WHAT IS EXPECTED >> A word-for-word reproduction of the listing is required.

INPUT FOR THIS TASK >>
::::::::::

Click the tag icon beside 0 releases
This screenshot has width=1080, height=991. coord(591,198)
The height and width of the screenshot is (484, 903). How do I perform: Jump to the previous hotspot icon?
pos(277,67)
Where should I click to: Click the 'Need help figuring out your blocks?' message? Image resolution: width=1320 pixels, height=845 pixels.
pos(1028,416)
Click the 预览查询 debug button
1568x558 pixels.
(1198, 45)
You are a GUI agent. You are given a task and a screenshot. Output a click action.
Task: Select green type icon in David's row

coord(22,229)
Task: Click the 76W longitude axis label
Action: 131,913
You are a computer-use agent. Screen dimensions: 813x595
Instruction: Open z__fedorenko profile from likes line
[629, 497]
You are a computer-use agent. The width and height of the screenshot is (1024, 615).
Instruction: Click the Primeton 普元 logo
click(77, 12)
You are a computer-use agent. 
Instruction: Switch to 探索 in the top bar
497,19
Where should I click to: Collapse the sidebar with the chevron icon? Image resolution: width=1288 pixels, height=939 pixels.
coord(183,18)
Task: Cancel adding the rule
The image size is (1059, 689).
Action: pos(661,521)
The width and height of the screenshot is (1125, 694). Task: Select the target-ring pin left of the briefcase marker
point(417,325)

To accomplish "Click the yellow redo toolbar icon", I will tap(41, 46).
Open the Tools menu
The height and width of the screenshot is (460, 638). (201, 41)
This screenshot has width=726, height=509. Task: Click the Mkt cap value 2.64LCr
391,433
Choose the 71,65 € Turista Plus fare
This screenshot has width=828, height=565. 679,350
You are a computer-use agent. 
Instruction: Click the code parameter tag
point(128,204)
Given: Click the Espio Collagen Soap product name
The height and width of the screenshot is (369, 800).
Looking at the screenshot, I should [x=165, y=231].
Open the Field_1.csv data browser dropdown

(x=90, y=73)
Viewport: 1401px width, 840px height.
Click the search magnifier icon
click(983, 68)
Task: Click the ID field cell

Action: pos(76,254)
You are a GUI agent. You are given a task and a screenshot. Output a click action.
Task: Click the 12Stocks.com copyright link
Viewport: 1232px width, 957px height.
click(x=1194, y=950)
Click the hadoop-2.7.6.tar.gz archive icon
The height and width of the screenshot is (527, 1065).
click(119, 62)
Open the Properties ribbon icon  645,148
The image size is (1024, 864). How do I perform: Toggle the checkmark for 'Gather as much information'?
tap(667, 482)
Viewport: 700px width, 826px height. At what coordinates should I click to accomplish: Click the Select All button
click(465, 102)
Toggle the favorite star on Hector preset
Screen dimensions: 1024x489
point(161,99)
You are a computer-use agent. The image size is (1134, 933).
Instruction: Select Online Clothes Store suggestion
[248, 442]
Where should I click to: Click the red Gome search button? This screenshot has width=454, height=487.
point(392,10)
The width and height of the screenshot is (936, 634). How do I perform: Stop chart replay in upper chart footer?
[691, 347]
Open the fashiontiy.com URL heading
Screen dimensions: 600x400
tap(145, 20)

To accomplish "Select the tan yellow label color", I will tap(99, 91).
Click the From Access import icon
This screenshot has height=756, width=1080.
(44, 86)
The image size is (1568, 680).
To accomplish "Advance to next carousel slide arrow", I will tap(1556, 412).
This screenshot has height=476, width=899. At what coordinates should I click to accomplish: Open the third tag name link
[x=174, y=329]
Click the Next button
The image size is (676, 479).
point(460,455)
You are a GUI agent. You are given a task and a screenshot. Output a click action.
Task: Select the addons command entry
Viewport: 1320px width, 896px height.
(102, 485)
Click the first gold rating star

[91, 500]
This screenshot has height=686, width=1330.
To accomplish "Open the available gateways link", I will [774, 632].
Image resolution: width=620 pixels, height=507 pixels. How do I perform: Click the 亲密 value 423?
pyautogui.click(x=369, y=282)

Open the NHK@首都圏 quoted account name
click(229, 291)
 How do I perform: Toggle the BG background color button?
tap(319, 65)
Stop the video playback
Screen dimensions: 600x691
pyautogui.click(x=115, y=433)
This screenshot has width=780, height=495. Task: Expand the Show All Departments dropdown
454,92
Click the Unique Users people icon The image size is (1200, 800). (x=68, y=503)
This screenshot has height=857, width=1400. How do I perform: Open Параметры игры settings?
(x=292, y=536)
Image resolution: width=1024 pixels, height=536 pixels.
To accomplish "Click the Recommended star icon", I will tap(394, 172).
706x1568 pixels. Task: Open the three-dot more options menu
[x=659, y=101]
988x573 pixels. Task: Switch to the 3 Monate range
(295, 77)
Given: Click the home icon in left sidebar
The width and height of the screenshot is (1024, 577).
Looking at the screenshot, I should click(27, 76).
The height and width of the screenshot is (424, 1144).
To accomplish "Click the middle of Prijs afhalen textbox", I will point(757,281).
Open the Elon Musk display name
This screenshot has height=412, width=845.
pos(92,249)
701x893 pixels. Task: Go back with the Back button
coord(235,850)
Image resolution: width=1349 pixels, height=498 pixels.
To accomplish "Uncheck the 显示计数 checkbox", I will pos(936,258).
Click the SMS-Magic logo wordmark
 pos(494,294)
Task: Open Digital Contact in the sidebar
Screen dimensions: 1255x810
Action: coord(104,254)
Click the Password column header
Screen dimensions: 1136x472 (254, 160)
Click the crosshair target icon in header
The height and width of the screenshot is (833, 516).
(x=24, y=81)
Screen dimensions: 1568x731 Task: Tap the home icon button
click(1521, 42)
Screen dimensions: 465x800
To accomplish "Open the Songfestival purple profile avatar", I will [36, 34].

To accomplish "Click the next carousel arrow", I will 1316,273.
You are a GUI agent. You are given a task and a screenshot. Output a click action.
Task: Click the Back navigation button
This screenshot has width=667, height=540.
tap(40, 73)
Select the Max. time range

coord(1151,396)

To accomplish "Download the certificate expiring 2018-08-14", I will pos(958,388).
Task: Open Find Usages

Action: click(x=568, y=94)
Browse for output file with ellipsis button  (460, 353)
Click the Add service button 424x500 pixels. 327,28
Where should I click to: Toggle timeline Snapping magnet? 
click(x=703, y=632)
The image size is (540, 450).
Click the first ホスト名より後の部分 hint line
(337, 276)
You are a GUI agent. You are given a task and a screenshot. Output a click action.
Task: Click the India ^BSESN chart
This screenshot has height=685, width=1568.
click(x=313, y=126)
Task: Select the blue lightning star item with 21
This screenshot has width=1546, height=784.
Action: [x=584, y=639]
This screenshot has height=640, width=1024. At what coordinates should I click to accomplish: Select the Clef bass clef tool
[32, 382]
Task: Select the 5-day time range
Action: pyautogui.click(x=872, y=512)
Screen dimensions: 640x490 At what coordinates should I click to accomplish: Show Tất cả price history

::::::::::

ANSWER FOR THE TASK >>
Click the tag icon beside 0 releases
This screenshot has width=1080, height=991. coord(591,198)
The height and width of the screenshot is (484, 903). How do I perform: Jump to the previous hotspot icon?
pos(277,67)
Where should I click to: Click the 'Need help figuring out your blocks?' message? Image resolution: width=1320 pixels, height=845 pixels.
pos(1028,416)
Click the 预览查询 debug button
1568x558 pixels.
(1198, 45)
You are a GUI agent. You are given a task and a screenshot. Output a click action.
Task: Select green type icon in David's row

coord(22,229)
Task: Click the 76W longitude axis label
Action: 131,913
You are a computer-use agent. Screen dimensions: 813x595
Instruction: Open z__fedorenko profile from likes line
[629, 497]
You are a computer-use agent. The width and height of the screenshot is (1024, 615).
Instruction: Click the Primeton 普元 logo
click(77, 12)
You are a computer-use agent. 
Instruction: Switch to 探索 in the top bar
497,19
Where should I click to: Collapse the sidebar with the chevron icon? Image resolution: width=1288 pixels, height=939 pixels.
coord(183,18)
Task: Cancel adding the rule
The image size is (1059, 689).
Action: pos(661,521)
The width and height of the screenshot is (1125, 694). Task: Select the target-ring pin left of the briefcase marker
point(417,325)

To accomplish "Click the yellow redo toolbar icon", I will tap(41, 46).
Open the Tools menu
The height and width of the screenshot is (460, 638). (201, 41)
This screenshot has width=726, height=509. Task: Click the Mkt cap value 2.64LCr
391,433
Choose the 71,65 € Turista Plus fare
This screenshot has width=828, height=565. 679,350
You are a computer-use agent. 
Instruction: Click the code parameter tag
point(128,204)
Given: Click the Espio Collagen Soap product name
The height and width of the screenshot is (369, 800).
Looking at the screenshot, I should [x=165, y=231].
Open the Field_1.csv data browser dropdown

(x=90, y=73)
Viewport: 1401px width, 840px height.
Click the search magnifier icon
click(983, 68)
Task: Click the ID field cell

Action: pos(76,254)
You are a GUI agent. You are given a task and a screenshot. Output a click action.
Task: Click the 12Stocks.com copyright link
Viewport: 1232px width, 957px height.
click(x=1194, y=950)
Click the hadoop-2.7.6.tar.gz archive icon
The height and width of the screenshot is (527, 1065).
click(119, 62)
Open the Properties ribbon icon  645,148
The image size is (1024, 864). How do I perform: Toggle the checkmark for 'Gather as much information'?
tap(667, 482)
Viewport: 700px width, 826px height. At what coordinates should I click to accomplish: Click the Select All button
click(465, 102)
Toggle the favorite star on Hector preset
Screen dimensions: 1024x489
point(161,99)
You are a computer-use agent. The image size is (1134, 933).
Instruction: Select Online Clothes Store suggestion
[248, 442]
Where should I click to: Click the red Gome search button? This screenshot has width=454, height=487.
point(392,10)
The width and height of the screenshot is (936, 634). How do I perform: Stop chart replay in upper chart footer?
[691, 347]
Open the fashiontiy.com URL heading
Screen dimensions: 600x400
tap(145, 20)

To accomplish "Select the tan yellow label color", I will tap(99, 91).
Click the From Access import icon
This screenshot has height=756, width=1080.
(44, 86)
The image size is (1568, 680).
To accomplish "Advance to next carousel slide arrow", I will tap(1556, 412).
This screenshot has height=476, width=899. At what coordinates should I click to accomplish: Open the third tag name link
[x=174, y=329]
Click the Next button
The image size is (676, 479).
point(460,455)
You are a GUI agent. You are given a task and a screenshot. Output a click action.
Task: Select the addons command entry
Viewport: 1320px width, 896px height.
(102, 485)
Click the first gold rating star

[91, 500]
This screenshot has height=686, width=1330.
To accomplish "Open the available gateways link", I will [774, 632].
Image resolution: width=620 pixels, height=507 pixels. How do I perform: Click the 亲密 value 423?
pyautogui.click(x=369, y=282)

Open the NHK@首都圏 quoted account name
click(229, 291)
 How do I perform: Toggle the BG background color button?
tap(319, 65)
Stop the video playback
Screen dimensions: 600x691
pyautogui.click(x=115, y=433)
This screenshot has width=780, height=495. Task: Expand the Show All Departments dropdown
454,92
Click the Unique Users people icon The image size is (1200, 800). (x=68, y=503)
This screenshot has height=857, width=1400. How do I perform: Open Параметры игры settings?
(x=292, y=536)
Image resolution: width=1024 pixels, height=536 pixels.
To accomplish "Click the Recommended star icon", I will tap(394, 172).
706x1568 pixels. Task: Open the three-dot more options menu
[x=659, y=101]
988x573 pixels. Task: Switch to the 3 Monate range
(295, 77)
Given: Click the home icon in left sidebar
The width and height of the screenshot is (1024, 577).
Looking at the screenshot, I should click(27, 76).
The height and width of the screenshot is (424, 1144).
To accomplish "Click the middle of Prijs afhalen textbox", I will point(757,281).
Open the Elon Musk display name
This screenshot has height=412, width=845.
pos(92,249)
701x893 pixels. Task: Go back with the Back button
coord(235,850)
Image resolution: width=1349 pixels, height=498 pixels.
To accomplish "Uncheck the 显示计数 checkbox", I will pos(936,258).
Click the SMS-Magic logo wordmark
 pos(494,294)
Task: Open Digital Contact in the sidebar
Screen dimensions: 1255x810
Action: coord(104,254)
Click the Password column header
Screen dimensions: 1136x472 (254, 160)
Click the crosshair target icon in header
The height and width of the screenshot is (833, 516).
(x=24, y=81)
Screen dimensions: 1568x731 Task: Tap the home icon button
click(1521, 42)
Screen dimensions: 465x800
To accomplish "Open the Songfestival purple profile avatar", I will [36, 34].

To accomplish "Click the next carousel arrow", I will 1316,273.
You are a GUI agent. You are given a task and a screenshot. Output a click action.
Task: Click the Back navigation button
This screenshot has width=667, height=540.
tap(40, 73)
Select the Max. time range

coord(1151,396)

To accomplish "Download the certificate expiring 2018-08-14", I will pos(958,388).
Task: Open Find Usages

Action: click(x=568, y=94)
Browse for output file with ellipsis button  (460, 353)
Click the Add service button 424x500 pixels. 327,28
Where should I click to: Toggle timeline Snapping magnet? 
click(x=703, y=632)
The image size is (540, 450).
Click the first ホスト名より後の部分 hint line
(337, 276)
You are a GUI agent. You are given a task and a screenshot. Output a click action.
Task: Click the India ^BSESN chart
This screenshot has height=685, width=1568.
click(x=313, y=126)
Task: Select the blue lightning star item with 21
This screenshot has width=1546, height=784.
Action: [x=584, y=639]
This screenshot has height=640, width=1024. At what coordinates should I click to accomplish: Select the Clef bass clef tool
[32, 382]
Task: Select the 5-day time range
Action: pyautogui.click(x=872, y=512)
Screen dimensions: 640x490 At what coordinates should I click to accomplish: Show Tất cả price history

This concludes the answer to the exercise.